With the increased competition in the channel, many crop input manufacturers are using programs to increase revenue. Generally, there are three types of program strategies used to support increasing channel revenue.

To ensure program funds are being leveraged effectively, it’s important for incentives to be linked to desired actions. Areas of consideration with regard to programming concepts are:

  • Are you receiving competitive pressure in areas of technology and portfolio support programs?
  • Are you focused on growth?
  • Are there portfolio complements you need to leverage?
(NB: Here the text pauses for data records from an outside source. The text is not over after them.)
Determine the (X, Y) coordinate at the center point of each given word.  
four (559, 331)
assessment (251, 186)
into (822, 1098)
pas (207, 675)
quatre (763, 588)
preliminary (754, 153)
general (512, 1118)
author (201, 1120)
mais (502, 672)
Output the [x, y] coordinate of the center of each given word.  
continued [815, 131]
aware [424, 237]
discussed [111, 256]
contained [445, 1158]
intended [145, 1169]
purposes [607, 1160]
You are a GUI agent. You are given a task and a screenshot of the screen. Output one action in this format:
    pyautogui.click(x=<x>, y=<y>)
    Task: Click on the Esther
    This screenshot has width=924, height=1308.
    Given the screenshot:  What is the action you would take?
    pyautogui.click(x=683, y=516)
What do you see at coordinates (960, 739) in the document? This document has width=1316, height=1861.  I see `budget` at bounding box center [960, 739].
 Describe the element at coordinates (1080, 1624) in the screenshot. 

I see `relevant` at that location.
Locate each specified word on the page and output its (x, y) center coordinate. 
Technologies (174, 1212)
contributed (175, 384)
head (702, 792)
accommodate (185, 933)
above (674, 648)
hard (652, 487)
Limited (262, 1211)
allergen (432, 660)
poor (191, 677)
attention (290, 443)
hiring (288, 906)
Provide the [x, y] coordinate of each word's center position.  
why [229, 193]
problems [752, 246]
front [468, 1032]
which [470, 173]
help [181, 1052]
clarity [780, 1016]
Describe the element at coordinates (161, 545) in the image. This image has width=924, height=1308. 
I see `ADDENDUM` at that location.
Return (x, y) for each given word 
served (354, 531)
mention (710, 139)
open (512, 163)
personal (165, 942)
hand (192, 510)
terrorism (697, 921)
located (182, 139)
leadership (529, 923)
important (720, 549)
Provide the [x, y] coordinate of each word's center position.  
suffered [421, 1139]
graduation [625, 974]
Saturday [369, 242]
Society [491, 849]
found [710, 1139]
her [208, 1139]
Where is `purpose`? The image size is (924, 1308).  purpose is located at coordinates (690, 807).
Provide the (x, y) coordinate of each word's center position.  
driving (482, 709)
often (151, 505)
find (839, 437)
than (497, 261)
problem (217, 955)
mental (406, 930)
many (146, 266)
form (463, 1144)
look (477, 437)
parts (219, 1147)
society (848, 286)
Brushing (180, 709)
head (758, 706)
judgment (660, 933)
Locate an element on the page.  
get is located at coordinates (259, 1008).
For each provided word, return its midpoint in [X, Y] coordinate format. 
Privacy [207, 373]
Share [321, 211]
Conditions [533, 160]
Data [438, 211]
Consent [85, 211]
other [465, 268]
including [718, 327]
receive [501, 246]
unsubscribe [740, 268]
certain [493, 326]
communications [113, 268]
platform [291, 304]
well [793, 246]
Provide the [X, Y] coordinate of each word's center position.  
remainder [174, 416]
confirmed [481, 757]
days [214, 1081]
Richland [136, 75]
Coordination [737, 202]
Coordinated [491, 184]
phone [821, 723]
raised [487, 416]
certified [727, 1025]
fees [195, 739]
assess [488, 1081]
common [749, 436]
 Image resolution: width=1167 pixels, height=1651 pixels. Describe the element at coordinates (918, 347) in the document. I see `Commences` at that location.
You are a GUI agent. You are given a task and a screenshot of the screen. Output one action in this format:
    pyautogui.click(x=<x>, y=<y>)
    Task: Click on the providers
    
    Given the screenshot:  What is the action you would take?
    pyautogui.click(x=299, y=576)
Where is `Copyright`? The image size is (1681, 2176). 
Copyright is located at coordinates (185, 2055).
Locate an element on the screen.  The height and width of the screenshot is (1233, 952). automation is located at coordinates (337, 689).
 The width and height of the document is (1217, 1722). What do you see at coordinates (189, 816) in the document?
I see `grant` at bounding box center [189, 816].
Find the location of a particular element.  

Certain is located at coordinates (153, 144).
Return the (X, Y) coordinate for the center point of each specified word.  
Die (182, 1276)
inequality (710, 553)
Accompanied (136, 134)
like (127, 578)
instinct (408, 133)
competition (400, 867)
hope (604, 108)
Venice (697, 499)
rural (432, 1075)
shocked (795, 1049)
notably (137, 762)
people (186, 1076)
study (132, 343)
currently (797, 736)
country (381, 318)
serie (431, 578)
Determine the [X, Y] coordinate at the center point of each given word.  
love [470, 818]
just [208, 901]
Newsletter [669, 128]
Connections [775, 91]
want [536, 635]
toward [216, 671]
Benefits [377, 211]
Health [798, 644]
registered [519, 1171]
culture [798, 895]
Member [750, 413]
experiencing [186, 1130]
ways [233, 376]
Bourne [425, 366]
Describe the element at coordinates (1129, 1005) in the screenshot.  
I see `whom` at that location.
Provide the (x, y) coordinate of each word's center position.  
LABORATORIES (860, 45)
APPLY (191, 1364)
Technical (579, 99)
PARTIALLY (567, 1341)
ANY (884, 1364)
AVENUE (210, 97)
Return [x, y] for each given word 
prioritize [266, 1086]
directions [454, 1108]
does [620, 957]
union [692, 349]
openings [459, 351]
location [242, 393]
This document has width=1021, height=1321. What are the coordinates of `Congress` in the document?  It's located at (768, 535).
We recommend three strategies to support the successful execution of your marketing programs:

  • Tiered incentives
  • Category incentives
  • Matching incentives


Tiered Incentives

Tiered purchase incentives escalate incentives based on attaining a tier. The goal is to create logical tiers to incentive and lift customer spending from one tier to the next. Tier goals can be determined on many metrics, such as: total sales, acres attained, product SKUs sold, customers sold to, and more. Once a goal is met, an incentive is paid. Tiered incentives commonly provide a percent of sales dollars, dollar per unit, or dollar per acre rebates for attaining a tier goal. Customers may also be rewarded for nearing a tier, and get prorated incentives.

Category Incentives

Category incentives involve a group of products and a goal set for the group, typically including at least two groups with categories. Categories should follow logical groupings of products, such as the product segment. Category incentives help break customer’s targets down to manageable groups and encourage support across multiple product portfolios.

Goals and incentive structure for categories can be the same as tiered incentives. Category incentives have additional options, such as providing an improved incentive across categories for meeting multiple category goals.

Matching Incentives

Matching incentives involve multiple products or groups of products, and pay on the link between matched products. Matching programs are especially useful with a wide portfolio of products, as they can be used to promote support across portfolios. Matching programs are common at the grower level to encourage use of complementary seed and crop protection products. Most matching programs are designed to provide the maximum incentive to the grower, so if there is a 3-product acre match, and still some acres left over for a 2-product match, the grower would be paid on both.


Long story short…

Combining strategy with a congruent incentive structure creates increased brand loyalty, supports multiple brand use and increases revenue.